Search code examples
pythonkerasword2vecgensimword-embedding

Gensim Word2Vec select minor set of word vectors from pretrained model


I have a large pretrained Word2Vec model in gensim from which I want to use the pretrained word vectors for an embedding layer in my Keras model.

The problem is that the embedding size is enormous and I don't need most of the word vectors (because I know which words can occure as Input). So I want to get rid of them to reduce the size of my embedding layer.

Is there a way to just keep desired wordvectors (including the coresponding indices!), based on a whitelist of words?


Solution

  • Thanks to this answer (I've changed the code a little bit to make it better). you can use this code for solving your problem.

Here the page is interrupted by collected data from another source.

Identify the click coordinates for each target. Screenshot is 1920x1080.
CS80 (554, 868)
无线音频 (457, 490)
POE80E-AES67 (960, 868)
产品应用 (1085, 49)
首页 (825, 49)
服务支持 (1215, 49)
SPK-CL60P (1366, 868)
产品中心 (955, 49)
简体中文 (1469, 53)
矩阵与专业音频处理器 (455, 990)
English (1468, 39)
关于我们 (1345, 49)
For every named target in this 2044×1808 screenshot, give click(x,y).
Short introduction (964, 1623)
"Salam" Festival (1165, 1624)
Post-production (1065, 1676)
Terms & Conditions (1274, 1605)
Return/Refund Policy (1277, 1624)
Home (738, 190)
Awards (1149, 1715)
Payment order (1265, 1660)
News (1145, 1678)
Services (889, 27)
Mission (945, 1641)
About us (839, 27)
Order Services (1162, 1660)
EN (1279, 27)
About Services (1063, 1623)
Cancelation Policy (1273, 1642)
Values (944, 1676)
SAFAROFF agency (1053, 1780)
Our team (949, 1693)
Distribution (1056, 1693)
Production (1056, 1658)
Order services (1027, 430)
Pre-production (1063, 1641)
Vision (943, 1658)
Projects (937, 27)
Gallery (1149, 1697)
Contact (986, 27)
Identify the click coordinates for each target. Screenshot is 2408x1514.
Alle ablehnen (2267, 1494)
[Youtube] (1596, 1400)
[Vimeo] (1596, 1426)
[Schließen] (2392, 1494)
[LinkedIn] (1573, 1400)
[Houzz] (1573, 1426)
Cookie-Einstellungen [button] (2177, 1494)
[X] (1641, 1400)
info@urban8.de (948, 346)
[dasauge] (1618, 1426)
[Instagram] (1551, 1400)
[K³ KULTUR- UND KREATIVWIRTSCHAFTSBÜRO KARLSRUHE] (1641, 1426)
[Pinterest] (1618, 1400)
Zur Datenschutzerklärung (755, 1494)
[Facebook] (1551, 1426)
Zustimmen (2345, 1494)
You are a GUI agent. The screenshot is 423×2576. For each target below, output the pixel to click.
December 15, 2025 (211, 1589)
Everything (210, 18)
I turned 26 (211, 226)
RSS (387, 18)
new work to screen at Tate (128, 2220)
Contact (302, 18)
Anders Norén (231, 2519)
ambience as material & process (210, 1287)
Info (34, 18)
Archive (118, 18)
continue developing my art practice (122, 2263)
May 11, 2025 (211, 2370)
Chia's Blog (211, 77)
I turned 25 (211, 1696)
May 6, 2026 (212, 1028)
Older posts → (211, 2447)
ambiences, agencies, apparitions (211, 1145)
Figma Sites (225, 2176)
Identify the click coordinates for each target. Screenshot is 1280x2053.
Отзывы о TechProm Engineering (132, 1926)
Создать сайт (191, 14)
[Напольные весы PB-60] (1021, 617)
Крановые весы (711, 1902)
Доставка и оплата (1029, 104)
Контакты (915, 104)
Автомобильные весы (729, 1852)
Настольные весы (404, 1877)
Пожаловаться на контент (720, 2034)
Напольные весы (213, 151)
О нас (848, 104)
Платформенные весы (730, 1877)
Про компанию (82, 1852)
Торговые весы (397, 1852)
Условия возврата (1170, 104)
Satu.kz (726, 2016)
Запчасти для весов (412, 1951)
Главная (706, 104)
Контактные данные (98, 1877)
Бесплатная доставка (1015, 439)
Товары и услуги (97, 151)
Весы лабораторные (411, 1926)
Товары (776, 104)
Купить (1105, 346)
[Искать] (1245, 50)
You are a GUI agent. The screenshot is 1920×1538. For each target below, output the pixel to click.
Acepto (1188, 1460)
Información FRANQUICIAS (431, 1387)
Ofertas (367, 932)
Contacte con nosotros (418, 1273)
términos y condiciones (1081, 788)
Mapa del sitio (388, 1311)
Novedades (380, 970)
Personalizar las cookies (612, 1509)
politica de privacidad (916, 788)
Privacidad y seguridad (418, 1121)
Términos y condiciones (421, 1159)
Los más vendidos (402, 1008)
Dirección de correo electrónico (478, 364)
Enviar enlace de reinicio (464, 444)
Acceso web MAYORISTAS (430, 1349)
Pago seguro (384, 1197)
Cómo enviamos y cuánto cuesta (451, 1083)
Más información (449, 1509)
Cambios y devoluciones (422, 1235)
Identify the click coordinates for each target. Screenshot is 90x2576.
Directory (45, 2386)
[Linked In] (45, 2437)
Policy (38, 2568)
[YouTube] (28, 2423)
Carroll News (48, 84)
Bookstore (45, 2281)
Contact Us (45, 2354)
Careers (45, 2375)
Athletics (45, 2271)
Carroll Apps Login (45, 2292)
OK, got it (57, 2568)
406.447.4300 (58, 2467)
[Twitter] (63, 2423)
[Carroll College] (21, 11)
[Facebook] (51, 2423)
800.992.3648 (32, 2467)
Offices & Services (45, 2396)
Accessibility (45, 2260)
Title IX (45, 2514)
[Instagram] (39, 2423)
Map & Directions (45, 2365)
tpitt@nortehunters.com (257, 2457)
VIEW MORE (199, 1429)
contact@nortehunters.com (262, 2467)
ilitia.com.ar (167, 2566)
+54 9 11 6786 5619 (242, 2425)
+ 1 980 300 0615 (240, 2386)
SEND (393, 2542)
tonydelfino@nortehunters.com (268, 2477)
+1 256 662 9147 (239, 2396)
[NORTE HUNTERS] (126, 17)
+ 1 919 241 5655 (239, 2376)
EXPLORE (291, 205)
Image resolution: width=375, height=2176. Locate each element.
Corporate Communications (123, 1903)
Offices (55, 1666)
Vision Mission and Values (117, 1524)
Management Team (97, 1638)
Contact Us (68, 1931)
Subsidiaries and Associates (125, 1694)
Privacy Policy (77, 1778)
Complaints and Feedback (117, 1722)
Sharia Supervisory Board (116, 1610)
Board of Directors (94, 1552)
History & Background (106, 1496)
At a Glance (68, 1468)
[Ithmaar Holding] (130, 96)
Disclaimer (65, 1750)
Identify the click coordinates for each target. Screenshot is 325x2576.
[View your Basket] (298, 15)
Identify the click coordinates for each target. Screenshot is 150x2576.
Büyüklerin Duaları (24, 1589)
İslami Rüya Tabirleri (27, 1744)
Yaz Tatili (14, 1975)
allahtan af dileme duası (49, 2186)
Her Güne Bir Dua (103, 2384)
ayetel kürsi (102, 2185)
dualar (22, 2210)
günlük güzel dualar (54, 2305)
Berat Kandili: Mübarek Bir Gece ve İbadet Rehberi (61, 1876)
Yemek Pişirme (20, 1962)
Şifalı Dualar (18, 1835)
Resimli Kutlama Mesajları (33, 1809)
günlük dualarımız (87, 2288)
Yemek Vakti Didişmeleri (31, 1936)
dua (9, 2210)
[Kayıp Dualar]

    we have all our minor set of words in restricted_word_set(it can be either list or set) and w2v is our model, so here is the function:

    import numpy as np
    
    def restrict_w2v(w2v, restricted_word_set):
        new_vectors = []
        new_vocab = {}
        new_index2entity = []
        new_vectors_norm = []
    
        for i in range(len(w2v.vocab)):
            word = w2v.index2entity[i]
            vec = w2v.vectors[i]
            vocab = w2v.vocab[word]
            vec_norm = w2v.vectors_norm[i]
            if word in restricted_word_set:
                vocab.index = len(new_index2entity)
                new_index2entity.append(word)
                new_vocab[word] = vocab
                new_vectors.append(vec)
                new_vectors_norm.append(vec_norm)
    
        w2v.vocab = new_vocab
        w2v.vectors = np.array(new_vectors)
        w2v.index2entity = np.array(new_index2entity)
        w2v.index2word = np.array(new_index2entity)
        w2v.vectors_norm = np.array(new_vectors_norm)
    

    WARNING: when you first create the model the vectors_norm == None so you will get an error if you use this function there. vectors_norm will get a value of the type numpy.ndarray after the first use. so before using the function try something like most_similar("cat") so that vectors_norm not be equal to None.

    It rewrites all of the variables which are related to the words based on the Word2VecKeyedVectors.

    Usage:

    w2v = KeyedVectors.load_word2vec_format("GoogleNews-vectors-negative300.bin.gz", binary=True)
    w2v.most_similar("beer")
    

    [('beers', 0.8409687876701355),
    ('lager', 0.7733745574951172),
    ('Beer', 0.71753990650177),
    ('drinks', 0.668931245803833),
    ('lagers', 0.6570086479187012),
    ('Yuengling_Lager', 0.655455470085144),
    ('microbrew', 0.6534324884414673),
    ('Brooklyn_Lager', 0.6501551866531372),
    ('suds', 0.6497018337249756),
    ('brewed_beer', 0.6490240097045898)]

    restricted_word_set = {"beer", "wine", "computer", "python", "bash", "lagers"}
    restrict_w2v(w2v, restricted_word_set)
    w2v.most_similar("beer")
    

    [('lagers', 0.6570085287094116),
    ('wine', 0.6217695474624634),
    ('bash', 0.20583480596542358),
    ('computer', 0.06677375733852386),
    ('python', 0.005948573350906372)]

    it can be used for removing some words either.